The relinquishment of an arboreal habit involved the giving up of an important refuge and the assumption of a mode of life assailed by many new and grave dangers. The tree is a place of safety; it affords a secure retreat from some enemies and concealment from many others. A life amid its branches is compatible with a condition of weakness or defenselessness which would be fatal to the species under the circumstances of a ground habitat. To descend from the trees and venture that mode of life implies one of three possible resources: the animal must either he Heel of foot enough to distance his pursuers, or he must possess weapons of defense sufficient to repel attack successfully, or, finally, he must supply deficiencies in these regards through a cunning which enables him to escape his enemies by artifice. The apes are not swift of foot as compared with beasts of prey. They are poorly provided with natural weapons or means of defense. They have neither tusks nor claws, neither hoofs nor horns, neither great mass and strength nor impenetrable hides. If they are to take the aggressive or even to repel attack successfully it must be by the invention of artificial weapons whereby their deficiencies are made good; but as recourse to such instruments is a purely mental resort to obviate actual physical difficulties, it may be said that the ape-man met his difficulties in only one way, namely by cunning—escaping his enemy by retreat to strongholds of his own devising; meeting him, when battle was unavoidable, not with bare hands but with weapons, and taking his prey by traps and snares. But the schemes of his cunning brain could become practicable only as the result of a distinct mechanical constructiveness. Stones must be gathered and dropped or thrown with accuracy; clubs must be selected and wielded; traps must be put together after they have been devised. In all this the manipulative hand is essentially linked with the resourceful mind. With any other known type of limb the problem would have been insoluble. The specialization of the hand, therefore, with its opposable thumb and its wonderful adaptability to mechanical uses we may conclude to have been the single indispensible condition, so far as regards gross anatomical features, which determined the widely divergent subsequent fortunes of the monkey tribe and man-ape respectively.
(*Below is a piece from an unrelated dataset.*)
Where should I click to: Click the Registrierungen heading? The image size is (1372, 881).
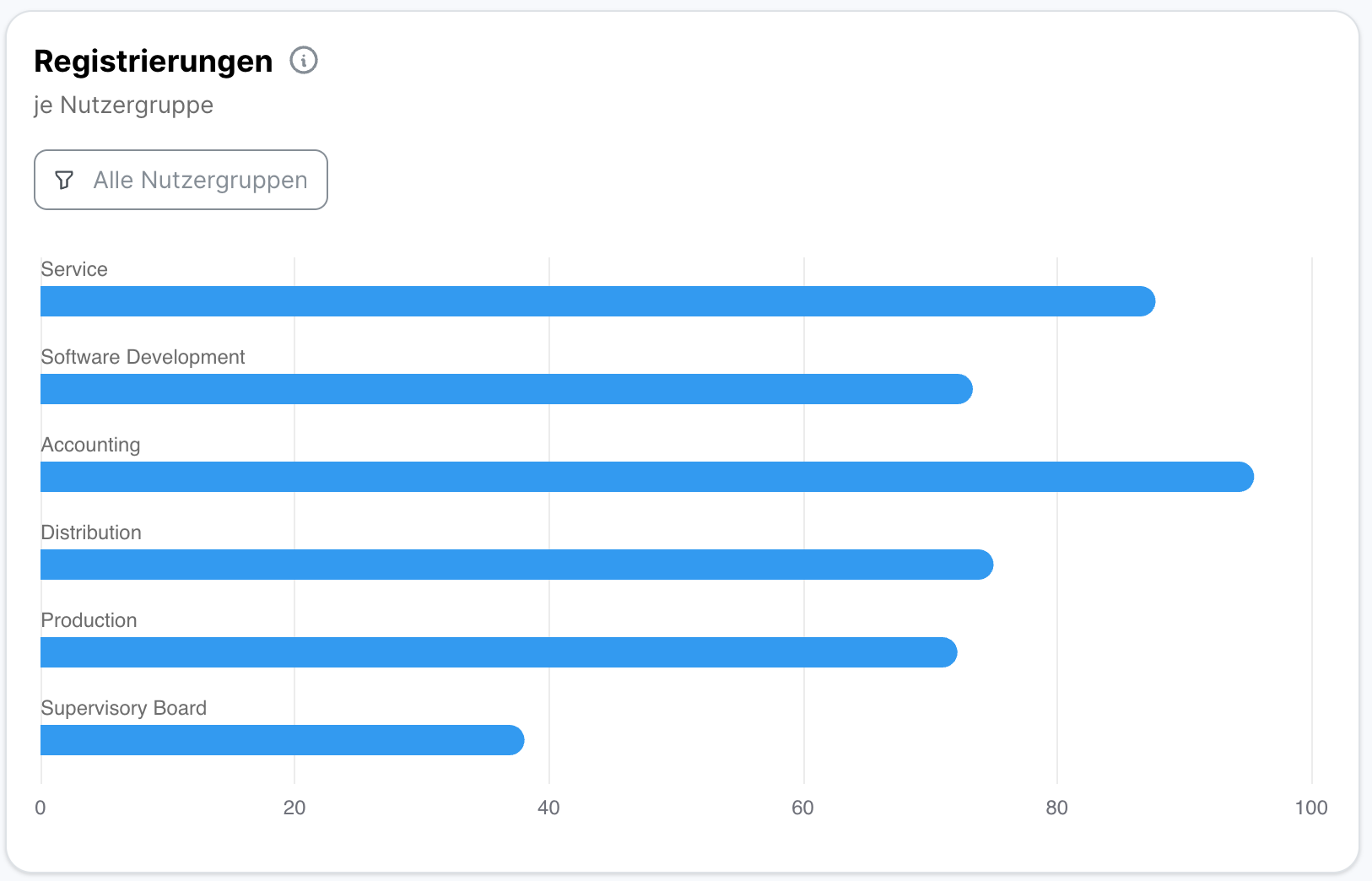click(x=154, y=62)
For the principle of separation between this type and the rest of the anthropoid apes we must look to the different directions of development taken by the central nervous system in the two cases. Henceforth no important structural changes are to occur in the general features of the hand. Development is to take place chiefly through an increase in the facility and precision with which a variety of relatively simple movements are made, and the substitution, in ever increasing grades of complexity, of mechanical instruments for the use of the hand itself as a manipulative and constructive agent.